DOT cylinder Relief valve expert

DOT cylinder Relief valve expert

I am looking for someone to do some sizing on relief valves for Department of Transportation (DOT) cylinders.  I have looked at all the DOT paperwork and I am baffled at what I need to do to be covered.  I want to turn it over to an expert. But where do you find this guy?

Any suggestions other than just "Google" are welcome.


RE: DOT cylinder Relief valve expert


As usual, you've quickly boiled down your problem to the hard-core, practical realities of the application.  I strongly agree with your deduction that when dealing with the Department of Transportation regulations, one should rely on an expert who's been there and back.  Fortunately, my experience with DOT cylinders has involved existing relieving devices already in place - and sanctioned by the DOT.

I would recommend that you contact an agency that works day-in-and-day-out with the DOT: the Compressed Gas Association.  I'm willing to bet they know who the guy(s) that have previously sized the many relieving devices are - and where they are at presently.

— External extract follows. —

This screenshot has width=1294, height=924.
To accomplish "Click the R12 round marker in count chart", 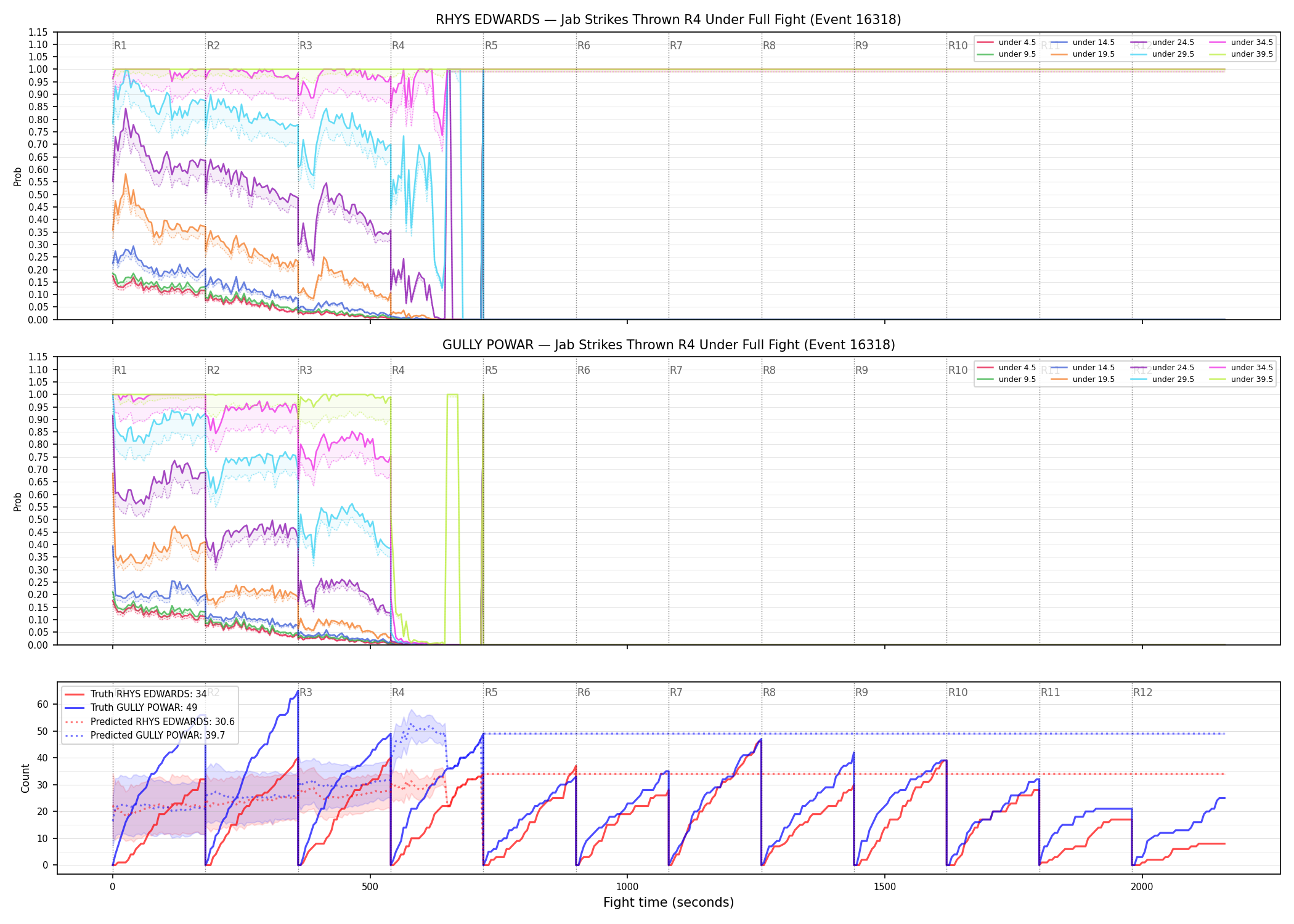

The CGA is cognizant of the many hazards involved in transporting chemicals across State lines and they can appreciate the technical, engineering problems involved.  I would expect a more technical and practical response from them than from a bureaucratic organization like the DOT.  Nothing against the DOT; they're trying to do their job.  But the CGA has to confront the actual applications every day.  They stand a chance of helping you identify the person(s) you need.

Good Luck.

RE: DOT cylinder Relief valve expert

For cylinders that will be in transportation DOT references the standards produced by the Compressed Gas Association. For cylinders less than 1000 lbs. water capacity apply the requirements of CGA S-1.1, Pressure Relief Device Standards - Part 1 - Cylinders for Compressed Gases. If the cylinder water capacity if > 1000 lbs., CGA S-1.2 would be applicable.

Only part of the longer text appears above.